Appropriate surgical treatment offers the best opportunity to make a definitive diagnosis and treat CSE. Resection should include a tumor-free margin of at least 1 cm around the solid tissue [15]. In addition, endometriosis infiltrating the muscles of the abdominal wall requires en bloc resection of the underlying musculature and fascia. In our patient, the abdominal wall was reconstructed with an artificial mesh to restore the integrity of the abdominal wall and prevent postoperative hernia formation.
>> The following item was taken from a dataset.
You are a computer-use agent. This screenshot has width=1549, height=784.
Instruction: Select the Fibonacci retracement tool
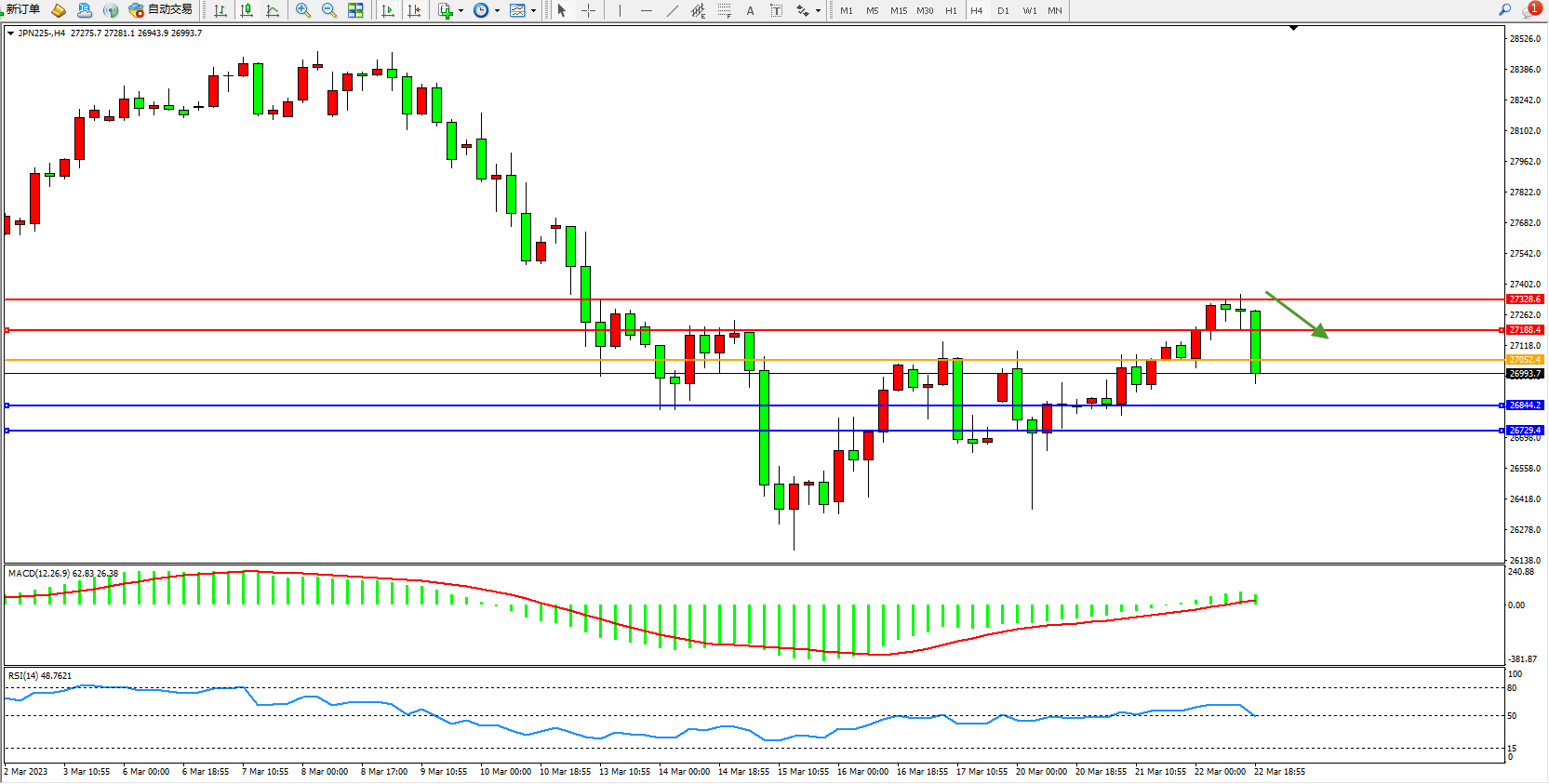pyautogui.click(x=724, y=10)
Our report, in which the patient progressed without postoperative complications or recurrence, supports several previous reports that claim that appropriate resection of CSE and reconstruction with artificial mesh is useful [1, 6, 7]. Although the use of artificial mesh for abdominal wall repair can lead to complicated wound infections and risk of mesh erosion [16], it is often chosen as it is associated with a shorter surgical time and more stable results than skin and muscle flap surgery, which is more invasive.

Hormonal treatments such as gonadotropin-releasing hormone agonists, danazol, and progesterone have been used and provide only temporary relief, and symptoms often recur with discontinuation [6]. However, preoperative hormone therapy has been reported to be effective in reducing the size of the mass [17], and its use may be considered for future resection.

Our case demonstrates that accurate diagnosis of CSE, complete resection, and reconstruction with artificial mesh, can lead to good treatment outcomes and patient satisfaction. However, the long-term postoperative results cannot be determined at this time and require careful follow-up in the future.

Given the rarity of CSE, its diagnosis may be delayed, leading to frustration for both patients and physicians. CSE should be a differential considered by all surgeons. Proper mass resection and reconstruction of the abdominal wall where necessary are important for complete diagnosis and treatment.

Data Availability

Data sharing is not applicable to this article as no datasets were generated or analyzed during the current study.

The patient has given her permission for the publication of this report and the accompanying images. This study was conducted in accordance with the Declaration of Helsinki.

Conflicts of Interest

The authors declare that there are no conflicts of interest regarding the publication of this article.

Acknowledgments

The authors wish to acknowledge Dr. Kazuo Kishi, Professor of the Department of Plastic and Reconstructive Surgery, Keio University School of Medicine, for useful discussions.